Initiatives et expérimentations pour augmenter la production locale

Face à cette dépendance, plusieurs pays de la région ont lancé des initiatives visant à développer la production locale de blé. Le Burkina Faso, par exemple, a signé une convention en octobre 2023 pour la production de semences sur 5 000 hectares en 2024-2025, après un essai fructueux ayant permis de récolter 250 tonnes de blé. La Mauritanie a également mené un essai en mars 2023, cultivant du blé sur 200 hectares avec des rendements variant entre 4 et 5 tonnes par hectare. Le Sénégal, quant à lui, a annoncé des projets de cultures à grande échelle, visant à réduire ses importations de blé de 40 % d’ici 2028.

En juin 2023, le Nigeria a approuvé la commercialisation de nouvelles variétés de semences de blé, promettant des rendements de 6 à 7 tonnes par hectare, soit bien supérieurs à ceux des variétés traditionnelles. Le gouvernement nigérian a également investi 1,5 milliard de dollars en partenariat avec la Banque africaine de développement (BAD) pour développer la production de blé tropical en remplacement du blé importé.

Des limites qui soulèvent des questions sur la durabilité

Malgré ces efforts, plusieurs experts pointent les limites de la production de blé en Afrique de l’Ouest. Premièrement, les conditions biophysiques de la région ne sont pas idéales pour une production compétitive de blé. En effet, le climat chaud et sec de la plupart des pays de la région est davantage propice à la culture du blé dur (utilisé pour les pâtes et le couscous) plutôt qu’au blé tendre, essentiel pour la fabrication du pain, une denrée couramment consommée dans la région.

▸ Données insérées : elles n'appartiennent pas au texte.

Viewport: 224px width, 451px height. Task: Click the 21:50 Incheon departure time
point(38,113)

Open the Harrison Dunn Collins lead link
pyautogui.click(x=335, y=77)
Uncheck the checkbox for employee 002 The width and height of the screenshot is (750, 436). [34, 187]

Les rendements obtenus sont également un défi. Même si les initiatives visent à améliorer les techniques agricoles, les rendements restent bien inférieurs à ceux observés dans les régions productrices de blé tempéré, comme l’Europe ou l’Amérique du Nord. Selon Nicolas Bricas, socio-économiste au Cirad, la production de blé en Afrique de l’Ouest, bien qu’éventuellement réalisable sur le plan technique, aura du mal à atteindre des rendements comparables à ceux des pays producteurs traditionnels.

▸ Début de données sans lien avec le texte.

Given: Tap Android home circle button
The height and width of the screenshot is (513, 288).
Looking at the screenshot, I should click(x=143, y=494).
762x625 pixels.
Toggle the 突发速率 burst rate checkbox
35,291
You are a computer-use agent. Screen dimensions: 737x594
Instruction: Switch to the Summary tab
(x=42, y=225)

De plus, l’accent mis sur la production de blé pourrait occulter d’autres priorités alimentaires cruciales pour la région. Le blé, bien qu’importé en grande quantité, représente une part relativement faible de l’alimentation des populations ouest-africaines. Selon Solagro, le blé ne représente que 14 % de la consommation céréalière dans la région, contre 63 % en Afrique du Nord. En termes de valeur énergétique, le blé est également l’une des céréales les moins significatives pour l’alimentation locale, fournissant en moyenne moins de 10 % des apports caloriques totaux dans plusieurs pays de la région.

Une diversification alimentaire nécessaire

Ainsi, certains experts estiment que l’effort devrait se concentrer davantage sur la diversification des cultures et la promotion des produits alimentaires locaux adaptés aux conditions agro-climatiques de la région. Des cultures comme le maïs, le manioc, l’igname ou la patate douce, déjà cultivées localement et adaptées aux conditions biophysiques de l’Afrique de l’Ouest, sont des alternatives plus viables à long terme pour renforcer la sécurité alimentaire.

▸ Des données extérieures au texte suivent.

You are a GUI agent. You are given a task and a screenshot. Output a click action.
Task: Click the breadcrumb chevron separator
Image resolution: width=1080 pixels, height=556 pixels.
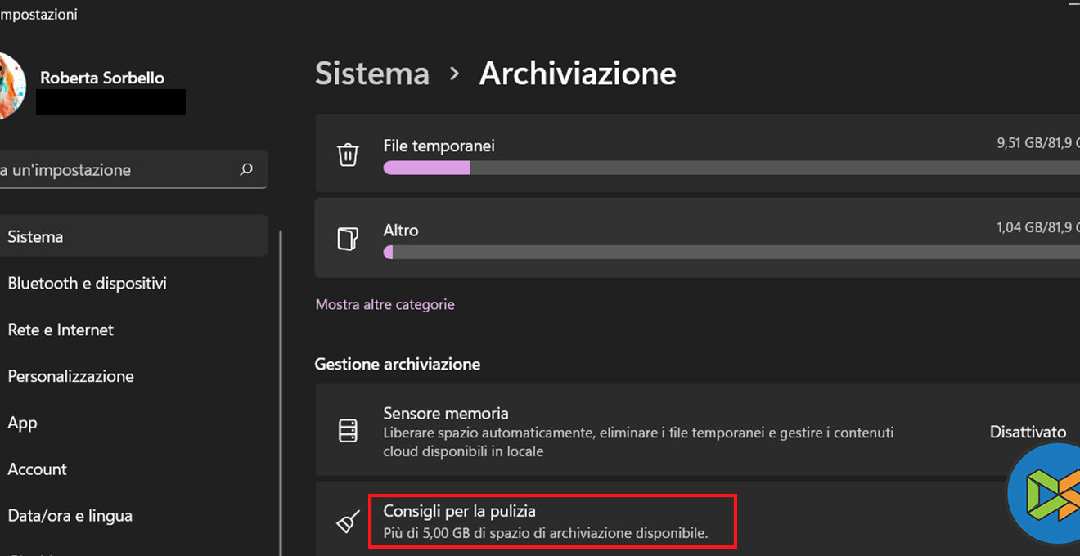point(454,74)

Bricas souligne que la diversification alimentaire reste une priorité pour améliorer la résilience des systèmes alimentaires locaux. D’autres régions du monde, comme l’Asie ou l’Amérique latine, consomment des céréales adaptées à leurs climats locaux (riz, maïs), et l’Afrique de l’Ouest devrait suivre cette logique. Il est donc essentiel que les efforts de production de blé ne se fassent pas au détriment de la diversification des régimes alimentaires et de la promotion de produits de base locaux à faible coût.

Un besoin urgent d’une réflexion plus large

Les efforts pour augmenter la production de blé en Afrique de l’Ouest, bien qu’appréciables, pourraient s’avérer insuffisants si la région ne repense pas ses priorités alimentaires en tenant compte des réalités climatiques et nutritionnelles locales. Plutôt que de concentrer des ressources sur une culture peu adaptée aux conditions locales, les gouvernements de la région devraient explorer des alternatives plus durables et diversifiées pour renforcer la sécurité alimentaire.